→ **WORK REQUIRED**:
Carry on the account below of wearing a toddler in a carrier during a four-hour boat trip, picking up after its final sentence.

And what about Buttercup? Here, my friends, I tell you: BABYWEARING FOR THE WIN!!! Her little feet did not even touch the deck for the entire trip, which meant she was the only child who was in no danger of falling overboard. Since her toddler enthusiasm for "me do it" involves arching herself over backwards and flinging herself around randomly, this was necessary; I think the older children actually understood that falling overboard was highly undesirable and USUALLY made an effort to not do it! I started Buttercup off in a hip carry where she could look around with me, but actually what she wanted to do was jump around hysterically and grab everything in sight, so we switched to a nice secure back carry, which she successfully could not even kind of jump out of for the entire four hours. And believe me, she tried! She wanted to color and she wanted to run around, and for all I know she wanted to go pet a hippo. Lacking that, she put on sunglasses and she threw them down, she nibbled on cookies and dropped them down my back, she screeched and chattered. But what was the most fascinating? What was right in front of her. She pulled my ponytail and grabbed my ears, and she grabbed my shirt in her little teeth and reared her head around. It was quite something! If that sounds annoying, it pretty much was, but we were well compensated by the part about her being out of the way and safe!

→ **INFORMATION GIVEN**:
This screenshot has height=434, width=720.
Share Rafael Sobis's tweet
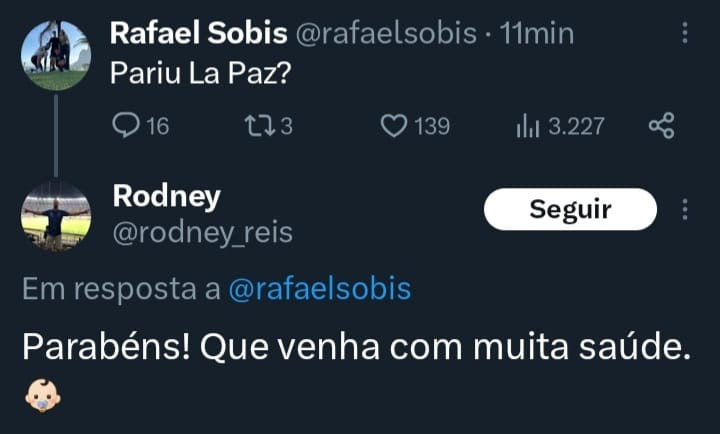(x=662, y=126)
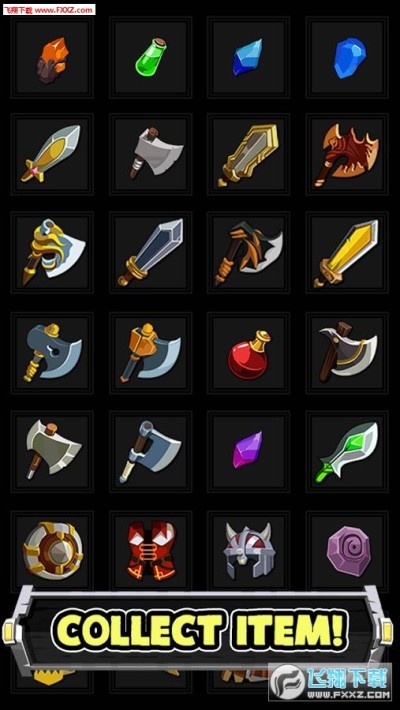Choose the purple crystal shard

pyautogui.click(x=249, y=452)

--

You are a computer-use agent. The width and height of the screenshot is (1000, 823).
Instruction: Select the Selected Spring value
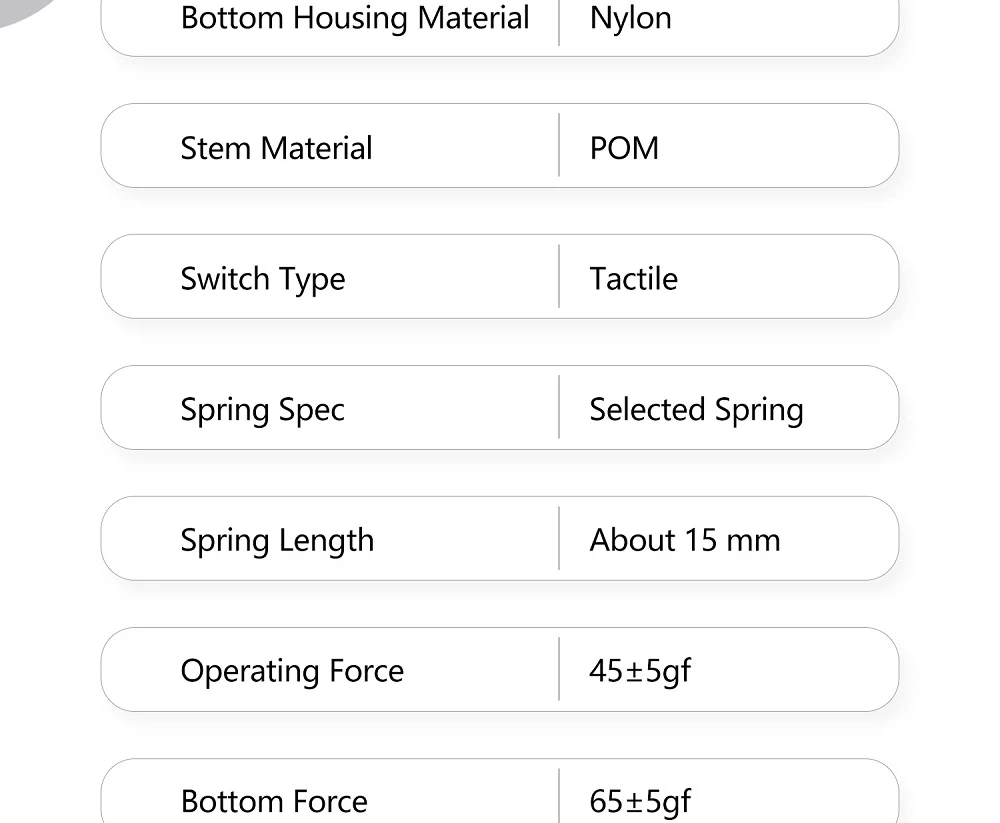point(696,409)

→ **ANSWER**:
Meanwhile, the scenery was beautiful and we got to see some wonderful animals and birds. We saw some colorful bee-eaters and kingfishers up very close (oh, how I missed my big lens!), but after I checked my birding list from the Queen Elizabeth boat ride, I was a little disappointed that I didn't have any new birds to add to it. But soon after that discovery, we saw many Yellow Billed Kites circling overhead, and while we watched the falls some rare Rock Pranticles were on the rock next to us, and on the way back we got to see the Saddle Billed Stork, whose amazing beak is the colors of the Ugandan flag. So my newly developing birding habit was satisfied!
We made it home. We made it to dinner. We even made it into bed! Then we had to get up equally early the next morning in hopes of seeing animals on our way out of the park.
On our second game drive we did not see any new animals, and we didn't spend as much time close up. We saw some new and beautiful scenery on another side of the park, and the driver said that lions like to hang out in the underbrush in that area. Apparently the lions didn't feel like hanging around the road that day, which wasn't terribly surprising, given that they have a giant park to meander through and no other guides had seen a lion near the road. We all had fun hanging out the top of the van looking for them, though!
Once we were out of the park, it was still a long drive home. We got to see another small waterfall when we crossed back over the Nile, and some more monkeys and baboons, and some small villages with traditional mud and thatched houses. The driver said the villages were small and spread apart because this area had been decimated by insurgencies and warfare, which has only recently been resolved.
Apparently our whole trip was just the right length! On our last two journeys, when hearing that a car was coming, the children asked where we were going and cried out that they didn't want to go back to Ggaba, they wanted to see more animals. However, on our last drive, the children were whining that they were tired and they wanted to go home.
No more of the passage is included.